▸ **Records for the task**
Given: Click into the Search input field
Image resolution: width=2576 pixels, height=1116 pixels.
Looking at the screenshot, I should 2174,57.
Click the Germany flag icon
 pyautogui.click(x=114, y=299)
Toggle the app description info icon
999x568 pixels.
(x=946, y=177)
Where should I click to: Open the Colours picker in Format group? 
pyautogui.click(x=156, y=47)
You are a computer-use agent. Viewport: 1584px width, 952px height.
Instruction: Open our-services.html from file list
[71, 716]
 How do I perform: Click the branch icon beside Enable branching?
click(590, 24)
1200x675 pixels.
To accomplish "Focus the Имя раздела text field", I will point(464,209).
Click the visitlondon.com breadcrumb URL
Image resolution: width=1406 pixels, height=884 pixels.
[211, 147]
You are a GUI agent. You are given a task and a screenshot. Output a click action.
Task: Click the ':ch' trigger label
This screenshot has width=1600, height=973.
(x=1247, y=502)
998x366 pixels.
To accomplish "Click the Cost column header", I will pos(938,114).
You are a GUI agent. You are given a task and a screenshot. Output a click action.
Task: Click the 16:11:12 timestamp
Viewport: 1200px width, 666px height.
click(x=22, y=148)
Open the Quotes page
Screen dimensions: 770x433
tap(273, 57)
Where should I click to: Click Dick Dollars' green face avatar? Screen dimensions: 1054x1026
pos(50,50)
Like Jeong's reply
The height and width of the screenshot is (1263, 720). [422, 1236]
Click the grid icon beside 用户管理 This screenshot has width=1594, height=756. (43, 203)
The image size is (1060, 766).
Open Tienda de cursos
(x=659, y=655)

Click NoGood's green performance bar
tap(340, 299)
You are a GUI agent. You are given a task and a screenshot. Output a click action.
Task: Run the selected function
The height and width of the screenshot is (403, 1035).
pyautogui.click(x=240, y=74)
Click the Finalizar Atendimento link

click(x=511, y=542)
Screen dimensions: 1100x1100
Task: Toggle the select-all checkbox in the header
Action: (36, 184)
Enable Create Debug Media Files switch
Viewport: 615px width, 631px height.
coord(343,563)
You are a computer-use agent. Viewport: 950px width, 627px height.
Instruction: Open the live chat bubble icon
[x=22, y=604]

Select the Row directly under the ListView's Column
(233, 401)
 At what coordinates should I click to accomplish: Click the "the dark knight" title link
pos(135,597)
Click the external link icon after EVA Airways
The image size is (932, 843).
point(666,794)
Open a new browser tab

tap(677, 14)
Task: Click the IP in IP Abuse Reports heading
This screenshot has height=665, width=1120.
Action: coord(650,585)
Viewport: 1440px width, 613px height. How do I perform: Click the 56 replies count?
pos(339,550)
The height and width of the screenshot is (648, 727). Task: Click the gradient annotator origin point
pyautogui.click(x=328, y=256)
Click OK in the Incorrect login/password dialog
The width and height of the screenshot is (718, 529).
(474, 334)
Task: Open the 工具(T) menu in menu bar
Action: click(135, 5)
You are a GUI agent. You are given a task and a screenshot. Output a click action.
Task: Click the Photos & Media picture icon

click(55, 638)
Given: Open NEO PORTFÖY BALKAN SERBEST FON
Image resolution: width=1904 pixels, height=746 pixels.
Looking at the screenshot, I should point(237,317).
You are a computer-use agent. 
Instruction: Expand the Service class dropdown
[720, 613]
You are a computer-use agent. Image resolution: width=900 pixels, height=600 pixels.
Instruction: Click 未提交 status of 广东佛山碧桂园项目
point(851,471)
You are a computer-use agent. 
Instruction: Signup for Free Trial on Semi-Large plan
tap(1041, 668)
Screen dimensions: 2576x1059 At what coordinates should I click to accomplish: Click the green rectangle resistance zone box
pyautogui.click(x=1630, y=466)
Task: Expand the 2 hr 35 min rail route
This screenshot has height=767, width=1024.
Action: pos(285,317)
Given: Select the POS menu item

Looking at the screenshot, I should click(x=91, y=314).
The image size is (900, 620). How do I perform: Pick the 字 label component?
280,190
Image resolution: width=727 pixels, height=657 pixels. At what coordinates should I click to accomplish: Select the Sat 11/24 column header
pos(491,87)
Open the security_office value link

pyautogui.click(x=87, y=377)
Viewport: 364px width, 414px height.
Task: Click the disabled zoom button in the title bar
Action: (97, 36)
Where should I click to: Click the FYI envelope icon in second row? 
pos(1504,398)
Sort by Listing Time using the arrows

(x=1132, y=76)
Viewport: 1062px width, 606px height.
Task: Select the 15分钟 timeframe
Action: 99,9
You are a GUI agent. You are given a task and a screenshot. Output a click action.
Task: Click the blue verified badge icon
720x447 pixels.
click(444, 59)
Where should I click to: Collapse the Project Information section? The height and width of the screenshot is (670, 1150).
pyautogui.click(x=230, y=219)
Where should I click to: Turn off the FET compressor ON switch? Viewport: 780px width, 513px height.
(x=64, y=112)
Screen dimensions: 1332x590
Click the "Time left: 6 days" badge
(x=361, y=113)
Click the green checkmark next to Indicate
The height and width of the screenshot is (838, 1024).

▸ **Directions**
Line by line, give the material above again exactly.

▸ **Exercise result**
Given: Click into the Search input field
Image resolution: width=2576 pixels, height=1116 pixels.
Looking at the screenshot, I should 2174,57.
Click the Germany flag icon
 pyautogui.click(x=114, y=299)
Toggle the app description info icon
999x568 pixels.
(x=946, y=177)
Where should I click to: Open the Colours picker in Format group? 
pyautogui.click(x=156, y=47)
You are a computer-use agent. Viewport: 1584px width, 952px height.
Instruction: Open our-services.html from file list
[71, 716]
 How do I perform: Click the branch icon beside Enable branching?
click(590, 24)
1200x675 pixels.
To accomplish "Focus the Имя раздела text field", I will point(464,209).
Click the visitlondon.com breadcrumb URL
Image resolution: width=1406 pixels, height=884 pixels.
[211, 147]
You are a GUI agent. You are given a task and a screenshot. Output a click action.
Task: Click the ':ch' trigger label
This screenshot has width=1600, height=973.
(x=1247, y=502)
998x366 pixels.
To accomplish "Click the Cost column header", I will pos(938,114).
You are a GUI agent. You are given a task and a screenshot. Output a click action.
Task: Click the 16:11:12 timestamp
Viewport: 1200px width, 666px height.
click(x=22, y=148)
Open the Quotes page
Screen dimensions: 770x433
tap(273, 57)
Where should I click to: Click Dick Dollars' green face avatar? Screen dimensions: 1054x1026
pos(50,50)
Like Jeong's reply
The height and width of the screenshot is (1263, 720). [422, 1236]
Click the grid icon beside 用户管理 This screenshot has width=1594, height=756. (43, 203)
The image size is (1060, 766).
Open Tienda de cursos
(x=659, y=655)

Click NoGood's green performance bar
tap(340, 299)
You are a GUI agent. You are given a task and a screenshot. Output a click action.
Task: Run the selected function
The height and width of the screenshot is (403, 1035).
pyautogui.click(x=240, y=74)
Click the Finalizar Atendimento link

click(x=511, y=542)
Screen dimensions: 1100x1100
Task: Toggle the select-all checkbox in the header
Action: (36, 184)
Enable Create Debug Media Files switch
Viewport: 615px width, 631px height.
coord(343,563)
You are a computer-use agent. Viewport: 950px width, 627px height.
Instruction: Open the live chat bubble icon
[x=22, y=604]

Select the Row directly under the ListView's Column
(233, 401)
 At what coordinates should I click to accomplish: Click the "the dark knight" title link
pos(135,597)
Click the external link icon after EVA Airways
The image size is (932, 843).
point(666,794)
Open a new browser tab

tap(677, 14)
Task: Click the IP in IP Abuse Reports heading
This screenshot has height=665, width=1120.
Action: coord(650,585)
Viewport: 1440px width, 613px height. How do I perform: Click the 56 replies count?
pos(339,550)
The height and width of the screenshot is (648, 727). Task: Click the gradient annotator origin point
pyautogui.click(x=328, y=256)
Click OK in the Incorrect login/password dialog
The width and height of the screenshot is (718, 529).
(474, 334)
Task: Open the 工具(T) menu in menu bar
Action: click(135, 5)
You are a GUI agent. You are given a task and a screenshot. Output a click action.
Task: Click the Photos & Media picture icon

click(55, 638)
Given: Open NEO PORTFÖY BALKAN SERBEST FON
Image resolution: width=1904 pixels, height=746 pixels.
Looking at the screenshot, I should point(237,317).
You are a computer-use agent. 
Instruction: Expand the Service class dropdown
[720, 613]
You are a computer-use agent. Image resolution: width=900 pixels, height=600 pixels.
Instruction: Click 未提交 status of 广东佛山碧桂园项目
point(851,471)
You are a computer-use agent. 
Instruction: Signup for Free Trial on Semi-Large plan
tap(1041, 668)
Screen dimensions: 2576x1059 At what coordinates should I click to accomplish: Click the green rectangle resistance zone box
pyautogui.click(x=1630, y=466)
Task: Expand the 2 hr 35 min rail route
This screenshot has height=767, width=1024.
Action: pos(285,317)
Given: Select the POS menu item

Looking at the screenshot, I should click(x=91, y=314).
The image size is (900, 620). How do I perform: Pick the 字 label component?
280,190
Image resolution: width=727 pixels, height=657 pixels. At what coordinates should I click to accomplish: Select the Sat 11/24 column header
pos(491,87)
Open the security_office value link

pyautogui.click(x=87, y=377)
Viewport: 364px width, 414px height.
Task: Click the disabled zoom button in the title bar
Action: (97, 36)
Where should I click to: Click the FYI envelope icon in second row? 
pos(1504,398)
Sort by Listing Time using the arrows

(x=1132, y=76)
Viewport: 1062px width, 606px height.
Task: Select the 15分钟 timeframe
Action: 99,9
You are a GUI agent. You are given a task and a screenshot. Output a click action.
Task: Click the blue verified badge icon
720x447 pixels.
click(444, 59)
Where should I click to: Collapse the Project Information section? The height and width of the screenshot is (670, 1150).
pyautogui.click(x=230, y=219)
Where should I click to: Turn off the FET compressor ON switch? Viewport: 780px width, 513px height.
(x=64, y=112)
Screen dimensions: 1332x590
Click the "Time left: 6 days" badge
(x=361, y=113)
Click the green checkmark next to Indicate
The height and width of the screenshot is (838, 1024).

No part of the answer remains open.